START SOURCE PASSAGE

As noted above, the door sensor 42 may be the door switch for
simply detecting whether the door 60 is connected to or
disconnected from the vehicle body, or the sensor for detecting
whether or not the door handle (door knob) provided in the interior
of the vehicle is operated. For example, the detection of the
operation may be the detection that the user including the driver
touches the door handle (door knob) provided in the interior of the
vehicle.
[0058] In other words, the door sensor 42 may be any detecting
means for detecting that the user is about to get out of the
vehicle preferably before the door 60 starts to open. When there is
detection by the door sensor 42 that the user is about to get off
the vehicle, the power supply control unit 8 next determines
whether or not the main power supply is active (#42). When the main
power supply is not active, the power supply control unit 8
instructs at least one of the camera 1, condition determination
unit 3, blind-spot monitor unit 4 and obstacle detection unit 5 to
perform the function for the predetermined period of time (#43).
That is to say, the power supply control unit 8 allows the CPU 12c
that has been falling in the temporary shutoff state to start up in
the same manner as described in reference to the individual
authentication unit 6. The predetermined period of time may be or
may not be the same period of time as the period in which the
individual authentication unit 6 functions. In the current
embodiment, the unit performs the function for the "predetermined
period of time," which is not limitative. Instead, the unit may
remain in normal operation continuously after the CPU 12c is
started up and return to the temporary shutoff state when triggered
by any other event in which the door 60 is closed or the door 60 is
locked, for example.

END SOURCE PASSAGE
START PROVIDED DATA

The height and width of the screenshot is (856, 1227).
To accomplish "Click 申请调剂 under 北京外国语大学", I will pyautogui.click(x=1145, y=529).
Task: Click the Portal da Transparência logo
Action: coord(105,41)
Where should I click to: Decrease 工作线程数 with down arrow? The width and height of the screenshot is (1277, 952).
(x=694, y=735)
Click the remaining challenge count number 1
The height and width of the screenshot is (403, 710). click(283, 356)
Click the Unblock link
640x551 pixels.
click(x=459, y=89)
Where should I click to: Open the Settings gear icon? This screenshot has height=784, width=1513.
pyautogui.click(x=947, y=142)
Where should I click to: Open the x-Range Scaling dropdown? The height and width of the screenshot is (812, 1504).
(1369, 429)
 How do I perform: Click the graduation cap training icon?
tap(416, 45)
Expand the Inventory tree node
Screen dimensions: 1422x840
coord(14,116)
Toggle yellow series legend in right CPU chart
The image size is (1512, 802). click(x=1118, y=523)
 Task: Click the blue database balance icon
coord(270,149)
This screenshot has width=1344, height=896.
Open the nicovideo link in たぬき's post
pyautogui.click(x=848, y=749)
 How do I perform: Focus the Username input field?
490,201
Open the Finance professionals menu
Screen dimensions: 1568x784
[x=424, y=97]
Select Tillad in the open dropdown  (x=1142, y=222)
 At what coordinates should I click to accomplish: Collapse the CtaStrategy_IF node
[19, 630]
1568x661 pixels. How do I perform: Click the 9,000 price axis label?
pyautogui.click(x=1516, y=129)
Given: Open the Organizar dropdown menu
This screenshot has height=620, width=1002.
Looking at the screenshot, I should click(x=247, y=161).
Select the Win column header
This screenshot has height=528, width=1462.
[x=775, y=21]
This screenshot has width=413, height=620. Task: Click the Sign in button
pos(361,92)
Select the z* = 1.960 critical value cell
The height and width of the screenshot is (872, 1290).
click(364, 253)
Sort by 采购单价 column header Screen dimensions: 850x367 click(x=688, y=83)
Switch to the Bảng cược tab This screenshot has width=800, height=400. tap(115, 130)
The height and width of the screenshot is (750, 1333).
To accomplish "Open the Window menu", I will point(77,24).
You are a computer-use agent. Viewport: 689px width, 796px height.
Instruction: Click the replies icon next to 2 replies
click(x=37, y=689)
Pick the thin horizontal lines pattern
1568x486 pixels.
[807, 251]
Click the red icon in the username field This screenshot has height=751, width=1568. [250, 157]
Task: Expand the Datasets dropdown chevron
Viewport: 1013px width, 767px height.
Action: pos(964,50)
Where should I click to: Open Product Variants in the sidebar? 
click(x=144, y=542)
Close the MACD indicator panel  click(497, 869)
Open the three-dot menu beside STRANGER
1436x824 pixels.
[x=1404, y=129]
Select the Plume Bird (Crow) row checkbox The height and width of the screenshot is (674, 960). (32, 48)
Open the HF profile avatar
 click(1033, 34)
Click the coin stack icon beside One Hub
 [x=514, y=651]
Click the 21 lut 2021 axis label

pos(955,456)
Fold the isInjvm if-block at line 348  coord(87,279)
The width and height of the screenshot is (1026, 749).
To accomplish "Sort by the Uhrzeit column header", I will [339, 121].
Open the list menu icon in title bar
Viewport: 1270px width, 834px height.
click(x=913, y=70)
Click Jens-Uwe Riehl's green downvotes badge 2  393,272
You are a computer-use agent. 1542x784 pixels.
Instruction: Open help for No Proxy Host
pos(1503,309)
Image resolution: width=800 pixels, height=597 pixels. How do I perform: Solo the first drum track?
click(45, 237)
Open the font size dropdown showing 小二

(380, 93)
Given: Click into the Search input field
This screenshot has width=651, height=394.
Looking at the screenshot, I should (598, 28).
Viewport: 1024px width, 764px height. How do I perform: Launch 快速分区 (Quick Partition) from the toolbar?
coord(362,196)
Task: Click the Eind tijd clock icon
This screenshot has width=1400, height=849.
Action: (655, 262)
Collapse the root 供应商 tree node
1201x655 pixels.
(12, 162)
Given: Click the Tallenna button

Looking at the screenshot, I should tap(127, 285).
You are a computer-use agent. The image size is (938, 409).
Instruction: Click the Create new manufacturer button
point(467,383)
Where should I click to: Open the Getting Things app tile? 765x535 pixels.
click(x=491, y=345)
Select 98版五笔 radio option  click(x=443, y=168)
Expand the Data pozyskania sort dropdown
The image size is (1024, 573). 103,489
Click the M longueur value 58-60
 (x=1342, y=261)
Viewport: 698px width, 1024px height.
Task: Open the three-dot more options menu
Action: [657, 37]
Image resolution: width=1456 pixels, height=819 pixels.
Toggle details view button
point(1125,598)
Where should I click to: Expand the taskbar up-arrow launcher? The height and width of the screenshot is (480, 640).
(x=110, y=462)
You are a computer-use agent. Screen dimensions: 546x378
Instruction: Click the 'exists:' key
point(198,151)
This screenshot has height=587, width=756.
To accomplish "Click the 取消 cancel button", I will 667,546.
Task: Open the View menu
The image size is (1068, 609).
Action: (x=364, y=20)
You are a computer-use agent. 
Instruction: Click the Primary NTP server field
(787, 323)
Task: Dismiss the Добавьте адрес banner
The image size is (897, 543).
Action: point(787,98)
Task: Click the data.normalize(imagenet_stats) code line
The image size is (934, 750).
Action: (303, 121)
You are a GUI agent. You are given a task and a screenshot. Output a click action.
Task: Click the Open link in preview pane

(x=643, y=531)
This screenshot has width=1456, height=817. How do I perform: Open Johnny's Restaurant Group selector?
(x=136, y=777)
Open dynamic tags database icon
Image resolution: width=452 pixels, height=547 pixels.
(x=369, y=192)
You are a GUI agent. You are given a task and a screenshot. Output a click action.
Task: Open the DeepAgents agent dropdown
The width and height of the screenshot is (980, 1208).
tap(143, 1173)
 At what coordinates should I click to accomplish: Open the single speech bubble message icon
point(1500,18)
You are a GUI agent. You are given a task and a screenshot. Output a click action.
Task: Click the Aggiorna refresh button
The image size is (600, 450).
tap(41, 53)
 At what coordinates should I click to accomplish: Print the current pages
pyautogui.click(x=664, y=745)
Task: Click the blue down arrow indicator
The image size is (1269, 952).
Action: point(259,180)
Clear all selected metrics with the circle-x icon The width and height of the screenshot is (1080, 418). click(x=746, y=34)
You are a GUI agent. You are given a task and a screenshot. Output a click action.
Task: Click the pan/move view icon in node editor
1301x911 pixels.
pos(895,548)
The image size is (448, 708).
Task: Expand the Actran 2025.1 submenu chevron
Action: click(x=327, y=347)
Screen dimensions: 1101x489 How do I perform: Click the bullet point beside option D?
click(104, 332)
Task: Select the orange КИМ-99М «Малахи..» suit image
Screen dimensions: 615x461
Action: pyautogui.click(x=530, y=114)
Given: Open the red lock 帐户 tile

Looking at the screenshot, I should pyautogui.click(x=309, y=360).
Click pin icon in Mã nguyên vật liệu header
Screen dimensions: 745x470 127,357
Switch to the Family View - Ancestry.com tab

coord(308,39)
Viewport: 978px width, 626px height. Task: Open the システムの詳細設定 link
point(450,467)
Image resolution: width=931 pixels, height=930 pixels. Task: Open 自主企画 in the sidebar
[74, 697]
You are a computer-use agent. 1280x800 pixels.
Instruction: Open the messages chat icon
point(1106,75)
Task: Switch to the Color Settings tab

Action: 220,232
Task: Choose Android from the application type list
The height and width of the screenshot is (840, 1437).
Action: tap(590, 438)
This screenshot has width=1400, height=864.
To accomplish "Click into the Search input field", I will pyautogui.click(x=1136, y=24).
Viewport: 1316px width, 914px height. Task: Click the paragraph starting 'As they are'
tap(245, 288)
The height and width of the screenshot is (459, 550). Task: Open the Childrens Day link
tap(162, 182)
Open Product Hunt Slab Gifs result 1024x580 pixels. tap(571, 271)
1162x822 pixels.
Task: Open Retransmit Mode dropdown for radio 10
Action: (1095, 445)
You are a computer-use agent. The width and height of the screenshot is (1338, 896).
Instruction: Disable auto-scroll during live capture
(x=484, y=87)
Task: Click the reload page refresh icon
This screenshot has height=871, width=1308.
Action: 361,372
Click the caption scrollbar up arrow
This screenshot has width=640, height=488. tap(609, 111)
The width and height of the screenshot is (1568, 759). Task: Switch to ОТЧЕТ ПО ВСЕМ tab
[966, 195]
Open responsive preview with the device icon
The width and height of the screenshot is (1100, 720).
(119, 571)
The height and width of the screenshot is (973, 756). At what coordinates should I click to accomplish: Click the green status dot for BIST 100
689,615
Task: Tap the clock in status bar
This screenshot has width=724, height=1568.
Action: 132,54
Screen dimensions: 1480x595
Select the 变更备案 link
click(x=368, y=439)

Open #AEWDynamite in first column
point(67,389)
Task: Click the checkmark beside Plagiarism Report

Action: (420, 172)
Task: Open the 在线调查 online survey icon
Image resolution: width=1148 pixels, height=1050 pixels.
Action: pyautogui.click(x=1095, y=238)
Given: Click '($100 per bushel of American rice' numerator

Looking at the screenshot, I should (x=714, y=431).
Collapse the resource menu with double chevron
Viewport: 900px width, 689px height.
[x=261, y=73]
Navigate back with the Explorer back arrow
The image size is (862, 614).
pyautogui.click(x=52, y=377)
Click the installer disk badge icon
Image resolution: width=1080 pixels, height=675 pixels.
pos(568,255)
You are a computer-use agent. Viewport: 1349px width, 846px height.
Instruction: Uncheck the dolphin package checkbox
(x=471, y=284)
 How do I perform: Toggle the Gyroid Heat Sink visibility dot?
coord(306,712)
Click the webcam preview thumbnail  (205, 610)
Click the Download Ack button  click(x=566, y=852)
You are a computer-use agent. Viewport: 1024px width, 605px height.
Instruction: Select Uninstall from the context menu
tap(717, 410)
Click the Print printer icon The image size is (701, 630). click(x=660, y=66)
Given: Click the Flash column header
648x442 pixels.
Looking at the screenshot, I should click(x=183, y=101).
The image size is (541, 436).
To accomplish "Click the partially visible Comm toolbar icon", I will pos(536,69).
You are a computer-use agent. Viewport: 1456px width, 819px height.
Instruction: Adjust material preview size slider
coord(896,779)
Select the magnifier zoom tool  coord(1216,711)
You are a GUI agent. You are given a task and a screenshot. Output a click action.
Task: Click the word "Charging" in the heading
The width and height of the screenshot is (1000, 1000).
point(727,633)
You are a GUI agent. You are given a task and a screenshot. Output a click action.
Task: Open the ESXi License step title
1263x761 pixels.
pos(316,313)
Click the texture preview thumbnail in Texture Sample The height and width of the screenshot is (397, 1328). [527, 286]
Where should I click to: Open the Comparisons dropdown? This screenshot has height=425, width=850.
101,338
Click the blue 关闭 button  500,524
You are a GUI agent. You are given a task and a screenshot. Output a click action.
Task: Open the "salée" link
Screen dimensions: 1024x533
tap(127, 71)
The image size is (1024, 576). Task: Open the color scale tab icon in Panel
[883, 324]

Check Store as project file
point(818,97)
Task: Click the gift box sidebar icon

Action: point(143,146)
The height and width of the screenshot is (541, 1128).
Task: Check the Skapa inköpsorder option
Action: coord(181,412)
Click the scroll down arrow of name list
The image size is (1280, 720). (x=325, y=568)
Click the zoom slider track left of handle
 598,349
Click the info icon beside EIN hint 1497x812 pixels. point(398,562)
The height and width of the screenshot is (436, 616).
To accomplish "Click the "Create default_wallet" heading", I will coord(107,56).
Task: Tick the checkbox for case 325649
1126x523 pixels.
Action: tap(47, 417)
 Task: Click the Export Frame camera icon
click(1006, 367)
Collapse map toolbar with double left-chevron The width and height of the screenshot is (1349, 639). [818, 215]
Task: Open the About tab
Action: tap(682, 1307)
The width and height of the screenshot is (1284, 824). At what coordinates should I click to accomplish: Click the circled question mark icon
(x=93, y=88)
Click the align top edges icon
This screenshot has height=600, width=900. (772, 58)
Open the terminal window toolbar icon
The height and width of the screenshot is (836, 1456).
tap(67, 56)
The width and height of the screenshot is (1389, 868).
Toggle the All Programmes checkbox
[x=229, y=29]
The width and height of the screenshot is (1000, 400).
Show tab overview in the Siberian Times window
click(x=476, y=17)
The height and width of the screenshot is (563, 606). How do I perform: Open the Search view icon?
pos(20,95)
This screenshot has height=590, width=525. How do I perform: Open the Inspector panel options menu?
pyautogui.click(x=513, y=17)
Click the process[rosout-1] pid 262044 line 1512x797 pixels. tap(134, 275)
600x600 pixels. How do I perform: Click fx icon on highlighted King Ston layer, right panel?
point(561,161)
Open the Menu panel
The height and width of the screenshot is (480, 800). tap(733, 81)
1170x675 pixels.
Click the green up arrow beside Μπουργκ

END PROVIDED DATA

__TASK INSTRUCTIONS__:
1 > Answer these questions from the door sensor passage:
(a) What does the power supply control unit 8 check once the door sensor 42 detects that the user is about to get off the vehicle?
(b) Which CPU does the power supply control unit 8 start up from the temporary shutoff state?
(c) What events are given as examples that could return the unit to the temporary shutoff state?
2 > Rewrite the door sensor passage between "That is to say, the" and "locked, for example.", inclusive, replacing "temporary shutoff state" with "standby state".
These data stand apart from the door sensor passage and are not part of it.

__ANSWERS BELOW__:
1 >
(a) Whether or not the main power supply is active (#42).
(b) The CPU 12c.
(c) The door 60 being closed or the door 60 being locked.

2 >
That is to say, the power supply control unit 8 allows the CPU 12c
that has been falling in the standby state to start up in
the same manner as described in reference to the individual
authentication unit 6. The predetermined period of time may be or
may not be the same period of time as the period in which the
individual authentication unit 6 functions. In the current
embodiment, the unit performs the function for the "predetermined
period of time," which is not limitative. Instead, the unit may
remain in normal operation continuously after the CPU 12c is
started up and return to the standby state when triggered
by any other event in which the door 60 is closed or the door 60 is
locked, for example.